## GIVEN INFORMATION

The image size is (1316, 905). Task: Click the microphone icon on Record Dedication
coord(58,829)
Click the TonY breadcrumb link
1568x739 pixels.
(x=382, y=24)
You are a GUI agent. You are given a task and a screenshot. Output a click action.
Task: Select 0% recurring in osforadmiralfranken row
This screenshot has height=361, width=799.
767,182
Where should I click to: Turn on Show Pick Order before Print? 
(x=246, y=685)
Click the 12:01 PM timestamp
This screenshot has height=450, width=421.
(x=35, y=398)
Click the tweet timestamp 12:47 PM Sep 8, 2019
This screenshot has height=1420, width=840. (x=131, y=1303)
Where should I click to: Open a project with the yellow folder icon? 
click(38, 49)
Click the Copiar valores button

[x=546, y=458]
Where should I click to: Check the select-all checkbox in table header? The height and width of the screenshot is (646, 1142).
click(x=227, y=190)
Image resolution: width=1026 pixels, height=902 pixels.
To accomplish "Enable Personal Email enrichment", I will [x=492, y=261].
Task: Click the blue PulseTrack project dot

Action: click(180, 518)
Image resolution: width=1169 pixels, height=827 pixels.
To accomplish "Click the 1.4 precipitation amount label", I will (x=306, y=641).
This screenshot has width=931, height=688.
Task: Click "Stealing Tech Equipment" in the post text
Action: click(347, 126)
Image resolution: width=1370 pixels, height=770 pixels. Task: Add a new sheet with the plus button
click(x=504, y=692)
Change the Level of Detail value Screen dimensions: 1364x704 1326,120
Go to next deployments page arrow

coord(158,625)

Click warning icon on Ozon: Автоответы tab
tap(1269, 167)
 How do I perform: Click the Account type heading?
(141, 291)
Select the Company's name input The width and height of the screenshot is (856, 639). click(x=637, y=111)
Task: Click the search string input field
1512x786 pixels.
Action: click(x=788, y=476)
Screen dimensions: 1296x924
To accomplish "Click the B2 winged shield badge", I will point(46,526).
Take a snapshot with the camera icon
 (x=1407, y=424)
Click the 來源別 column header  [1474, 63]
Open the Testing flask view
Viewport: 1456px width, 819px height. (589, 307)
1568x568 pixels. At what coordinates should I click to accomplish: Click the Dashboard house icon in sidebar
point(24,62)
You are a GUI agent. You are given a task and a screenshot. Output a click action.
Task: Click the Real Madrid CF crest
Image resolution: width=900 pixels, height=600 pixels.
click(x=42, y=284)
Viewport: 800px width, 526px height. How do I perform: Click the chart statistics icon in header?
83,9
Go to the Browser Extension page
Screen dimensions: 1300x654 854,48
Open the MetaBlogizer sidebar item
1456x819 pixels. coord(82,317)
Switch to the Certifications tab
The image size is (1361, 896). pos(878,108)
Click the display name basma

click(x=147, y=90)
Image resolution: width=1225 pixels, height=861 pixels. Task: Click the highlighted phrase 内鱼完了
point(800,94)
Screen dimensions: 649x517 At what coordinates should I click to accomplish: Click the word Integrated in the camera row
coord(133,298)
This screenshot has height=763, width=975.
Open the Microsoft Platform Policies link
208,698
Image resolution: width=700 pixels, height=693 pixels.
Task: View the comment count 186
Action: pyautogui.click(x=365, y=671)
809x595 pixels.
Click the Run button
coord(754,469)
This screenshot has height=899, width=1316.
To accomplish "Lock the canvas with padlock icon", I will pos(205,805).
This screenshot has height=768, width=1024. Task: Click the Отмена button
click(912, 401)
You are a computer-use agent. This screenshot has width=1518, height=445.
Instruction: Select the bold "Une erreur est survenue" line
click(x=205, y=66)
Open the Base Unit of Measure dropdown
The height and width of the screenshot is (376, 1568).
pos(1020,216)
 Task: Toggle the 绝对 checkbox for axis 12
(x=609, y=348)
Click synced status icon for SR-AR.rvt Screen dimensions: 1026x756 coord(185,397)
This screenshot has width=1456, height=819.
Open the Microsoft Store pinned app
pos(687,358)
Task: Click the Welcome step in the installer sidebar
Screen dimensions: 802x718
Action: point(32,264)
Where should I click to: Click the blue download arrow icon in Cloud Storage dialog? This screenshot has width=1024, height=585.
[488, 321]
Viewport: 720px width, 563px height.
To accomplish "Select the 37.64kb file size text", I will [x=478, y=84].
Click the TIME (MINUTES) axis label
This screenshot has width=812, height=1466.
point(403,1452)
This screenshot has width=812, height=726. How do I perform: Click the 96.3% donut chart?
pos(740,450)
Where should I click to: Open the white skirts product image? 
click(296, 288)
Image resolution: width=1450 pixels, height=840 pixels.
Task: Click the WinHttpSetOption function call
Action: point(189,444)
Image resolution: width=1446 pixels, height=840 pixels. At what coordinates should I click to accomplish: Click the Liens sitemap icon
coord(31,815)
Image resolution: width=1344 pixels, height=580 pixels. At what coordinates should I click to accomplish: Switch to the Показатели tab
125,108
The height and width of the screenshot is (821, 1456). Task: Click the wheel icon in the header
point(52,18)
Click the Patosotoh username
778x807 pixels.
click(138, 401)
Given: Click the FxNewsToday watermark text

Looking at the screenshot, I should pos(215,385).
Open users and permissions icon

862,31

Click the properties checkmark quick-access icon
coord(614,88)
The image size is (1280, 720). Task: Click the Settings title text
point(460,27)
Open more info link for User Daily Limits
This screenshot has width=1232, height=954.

## GOAL
Reproduce the records verbatim, starting at the line containing "Viewport: 720px width, 563px height." and continuing through the last line of the records, with both ends included.

## RESULT OF THIS EXERCISE
Viewport: 720px width, 563px height.
To accomplish "Select the 37.64kb file size text", I will [x=478, y=84].
Click the TIME (MINUTES) axis label
This screenshot has width=812, height=1466.
point(403,1452)
This screenshot has width=812, height=726. How do I perform: Click the 96.3% donut chart?
pos(740,450)
Where should I click to: Open the white skirts product image? 
click(296, 288)
Image resolution: width=1450 pixels, height=840 pixels.
Task: Click the WinHttpSetOption function call
Action: point(189,444)
Image resolution: width=1446 pixels, height=840 pixels. At what coordinates should I click to accomplish: Click the Liens sitemap icon
coord(31,815)
Image resolution: width=1344 pixels, height=580 pixels. At what coordinates should I click to accomplish: Switch to the Показатели tab
125,108
The height and width of the screenshot is (821, 1456). Task: Click the wheel icon in the header
point(52,18)
Click the Patosotoh username
778x807 pixels.
click(138, 401)
Given: Click the FxNewsToday watermark text

Looking at the screenshot, I should pos(215,385).
Open users and permissions icon

862,31

Click the properties checkmark quick-access icon
coord(614,88)
The image size is (1280, 720). Task: Click the Settings title text
point(460,27)
Open more info link for User Daily Limits
This screenshot has width=1232, height=954.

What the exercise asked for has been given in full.